The Perfect Industrial Internet of Things (IIoT) Platform
In recent years, we’ve seen an evolution of IIoT capabilities, with advances in data science and more accurate and cost-effective sensors leading to broader adoption of IIoT solutions. Despite these tech advances, some limitations remain. Markus Larsson and Kai Goebel from PARC, a Xerox Company, recently sat down at the Industrial Internet of Things USA conference to discuss how solutions can evolve in the IIoT space to create the “perfect IIoT platform.”

The Move to Digitisation
The broader macro trends of Industry 4.0 and Smart Factories are driving the move to digitisation in the industrial sector. Digitisation of assets, supply chains, and logistics is gaining ground in industrial settings, where automation and predictive maintenance deliver significant benefits to plant operations.
However, adoption is still relatively small, except for a few industries such as aerospace and automotive. This is mainly because we are dealing in “atoms vs. bits,” which requires cyber-physical systems and hardware-to-software integrations that add complexity on the path to digitisation.
Two key issues remain a hindrance to adoption:
Poor prognostic accuracy, i.e., how much remaining life remains for industrial assets before maintenance is needed. This materially limits the economic value of predictive maintenance solutions.
Manufacturers need longtime horizons to make predictions useful. For example, the lead time required for a particular asset can vary from one week to up to six months for remaining life estimates to be practically useful.
In Search of the Perfect IIoT Platform
Using the right type of data and selecting the proper analytical techniques will ultimately move the needle on making decisions that improve business efficiency and the bottom line.
Kai, a principal PARC scientist with more than 20 years of industry experience, shared, “Plant operators want to know with accuracy the remaining life of the current equipment they have, but today that knowledge remains elusive.”

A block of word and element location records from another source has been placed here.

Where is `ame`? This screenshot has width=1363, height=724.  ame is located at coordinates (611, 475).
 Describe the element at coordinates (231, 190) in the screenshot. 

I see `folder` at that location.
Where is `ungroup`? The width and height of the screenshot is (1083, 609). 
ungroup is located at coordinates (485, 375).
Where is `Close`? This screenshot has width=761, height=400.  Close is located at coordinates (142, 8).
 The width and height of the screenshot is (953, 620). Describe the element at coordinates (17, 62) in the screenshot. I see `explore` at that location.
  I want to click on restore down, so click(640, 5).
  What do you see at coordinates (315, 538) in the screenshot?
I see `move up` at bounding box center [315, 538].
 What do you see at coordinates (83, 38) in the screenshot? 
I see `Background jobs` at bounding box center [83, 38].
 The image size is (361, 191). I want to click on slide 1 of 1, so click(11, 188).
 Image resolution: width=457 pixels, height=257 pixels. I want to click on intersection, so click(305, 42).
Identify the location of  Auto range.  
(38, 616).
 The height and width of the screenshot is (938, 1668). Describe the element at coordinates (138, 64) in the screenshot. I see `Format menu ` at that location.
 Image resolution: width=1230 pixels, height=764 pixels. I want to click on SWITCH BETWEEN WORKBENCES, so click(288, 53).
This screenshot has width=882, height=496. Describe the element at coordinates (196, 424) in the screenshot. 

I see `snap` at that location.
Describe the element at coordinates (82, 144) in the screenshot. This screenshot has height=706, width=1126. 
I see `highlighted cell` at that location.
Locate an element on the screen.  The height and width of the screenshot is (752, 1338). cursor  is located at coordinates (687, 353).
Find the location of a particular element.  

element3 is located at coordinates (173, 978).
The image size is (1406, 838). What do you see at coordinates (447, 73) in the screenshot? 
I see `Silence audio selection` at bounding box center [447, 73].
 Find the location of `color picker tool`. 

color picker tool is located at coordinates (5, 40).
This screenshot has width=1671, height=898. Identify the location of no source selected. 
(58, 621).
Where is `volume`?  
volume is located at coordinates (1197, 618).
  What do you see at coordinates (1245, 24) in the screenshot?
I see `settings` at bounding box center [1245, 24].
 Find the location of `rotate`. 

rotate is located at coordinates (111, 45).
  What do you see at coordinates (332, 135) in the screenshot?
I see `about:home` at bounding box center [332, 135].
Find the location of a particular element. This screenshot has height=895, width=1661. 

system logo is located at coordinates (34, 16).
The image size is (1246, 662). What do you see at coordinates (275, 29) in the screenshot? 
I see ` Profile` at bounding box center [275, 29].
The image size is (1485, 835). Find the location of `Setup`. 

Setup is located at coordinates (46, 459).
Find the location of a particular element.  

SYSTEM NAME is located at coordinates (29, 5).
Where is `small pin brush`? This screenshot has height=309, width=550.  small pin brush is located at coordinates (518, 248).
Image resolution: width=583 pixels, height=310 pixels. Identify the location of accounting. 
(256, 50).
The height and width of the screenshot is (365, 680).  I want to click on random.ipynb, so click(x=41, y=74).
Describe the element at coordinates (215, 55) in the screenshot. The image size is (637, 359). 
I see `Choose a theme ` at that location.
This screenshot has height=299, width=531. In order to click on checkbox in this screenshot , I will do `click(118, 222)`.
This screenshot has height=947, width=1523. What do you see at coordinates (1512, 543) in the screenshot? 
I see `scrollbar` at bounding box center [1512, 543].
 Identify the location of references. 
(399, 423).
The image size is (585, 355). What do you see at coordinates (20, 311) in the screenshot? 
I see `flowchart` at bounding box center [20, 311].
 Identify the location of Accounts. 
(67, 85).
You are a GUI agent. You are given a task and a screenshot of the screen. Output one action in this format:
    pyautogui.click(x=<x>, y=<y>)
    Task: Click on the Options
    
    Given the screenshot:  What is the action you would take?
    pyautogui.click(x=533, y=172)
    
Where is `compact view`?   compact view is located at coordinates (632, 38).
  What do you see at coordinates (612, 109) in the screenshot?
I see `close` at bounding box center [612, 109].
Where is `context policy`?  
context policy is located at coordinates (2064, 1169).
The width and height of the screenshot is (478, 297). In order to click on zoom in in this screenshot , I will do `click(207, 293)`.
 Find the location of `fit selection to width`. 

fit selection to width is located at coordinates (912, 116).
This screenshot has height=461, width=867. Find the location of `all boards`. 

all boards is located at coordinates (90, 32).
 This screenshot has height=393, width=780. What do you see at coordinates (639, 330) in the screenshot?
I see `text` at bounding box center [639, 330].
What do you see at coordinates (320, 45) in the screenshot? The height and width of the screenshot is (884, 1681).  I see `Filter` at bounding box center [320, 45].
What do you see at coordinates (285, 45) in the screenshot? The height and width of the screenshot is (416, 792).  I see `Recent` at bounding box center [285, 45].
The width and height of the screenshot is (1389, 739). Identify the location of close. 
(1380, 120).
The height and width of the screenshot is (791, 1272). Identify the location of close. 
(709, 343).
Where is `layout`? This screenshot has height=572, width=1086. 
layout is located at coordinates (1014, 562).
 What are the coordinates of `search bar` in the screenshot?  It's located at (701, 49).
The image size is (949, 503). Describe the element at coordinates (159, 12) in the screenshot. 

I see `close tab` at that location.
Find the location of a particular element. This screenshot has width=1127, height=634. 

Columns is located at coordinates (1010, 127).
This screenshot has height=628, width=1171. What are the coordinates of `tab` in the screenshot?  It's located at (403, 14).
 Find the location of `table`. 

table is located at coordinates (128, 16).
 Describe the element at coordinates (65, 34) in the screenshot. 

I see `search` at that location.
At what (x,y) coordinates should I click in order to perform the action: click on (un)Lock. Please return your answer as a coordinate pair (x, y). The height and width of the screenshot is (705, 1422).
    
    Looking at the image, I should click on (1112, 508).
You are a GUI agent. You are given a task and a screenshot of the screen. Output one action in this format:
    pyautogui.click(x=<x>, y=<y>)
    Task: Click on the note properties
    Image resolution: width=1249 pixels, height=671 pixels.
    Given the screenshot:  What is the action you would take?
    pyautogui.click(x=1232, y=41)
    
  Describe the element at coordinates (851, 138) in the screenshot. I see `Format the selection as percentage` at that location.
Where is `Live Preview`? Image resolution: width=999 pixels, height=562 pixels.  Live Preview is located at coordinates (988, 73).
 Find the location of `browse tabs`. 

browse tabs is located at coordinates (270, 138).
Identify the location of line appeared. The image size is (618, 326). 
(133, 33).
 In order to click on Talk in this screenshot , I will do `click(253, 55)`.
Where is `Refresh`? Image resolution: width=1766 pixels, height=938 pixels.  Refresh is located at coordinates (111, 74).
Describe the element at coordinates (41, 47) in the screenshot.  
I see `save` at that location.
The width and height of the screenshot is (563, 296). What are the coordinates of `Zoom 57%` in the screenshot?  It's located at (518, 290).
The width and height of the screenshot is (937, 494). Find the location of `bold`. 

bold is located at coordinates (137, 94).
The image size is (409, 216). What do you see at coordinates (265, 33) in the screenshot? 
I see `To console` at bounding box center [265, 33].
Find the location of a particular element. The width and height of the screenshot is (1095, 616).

As equipment ages, monitoring becomes more critical and unplanned downtime more costly. A recent Deloitte report estimated that unplanned downtime costs industrial manufacturers an estimated $50 billion annually. According to a 2017 PwC and Mainnovation report, while only one in five companies has started deploying advanced solutions, nearly half are developing future implementation plans for predictive maintenance solutions.
Accurately predicting when an asset needs maintenance reduces downtime while increasing plant efficiency and profit. The perfect IIoT platform would work autonomously, predict the maintenance required, and schedule a plant worker to conduct a site visit, all automatically upon an asset prognostic generated by an IIoT sensing device.
Today, plant managers and operations leadership teams dream of a platform that can cut through data uncertainty to deliver solutions. The Perfect IIoT platform needs to incorporate the different forms of reasoning methods such as physics-based models and AI-based prediction methods that can integrate seamlessly into current workflows.
Getting any plant to a place where all downtime is predictable is a significant challenge. The industry market leaders in predictive analytics promise asset failure prediction with a 50 percent prediction accuracy. Manufacturers need a better standard, and it's up to the innovators in this space to create more accurate solutions that solve manufacturers' problems.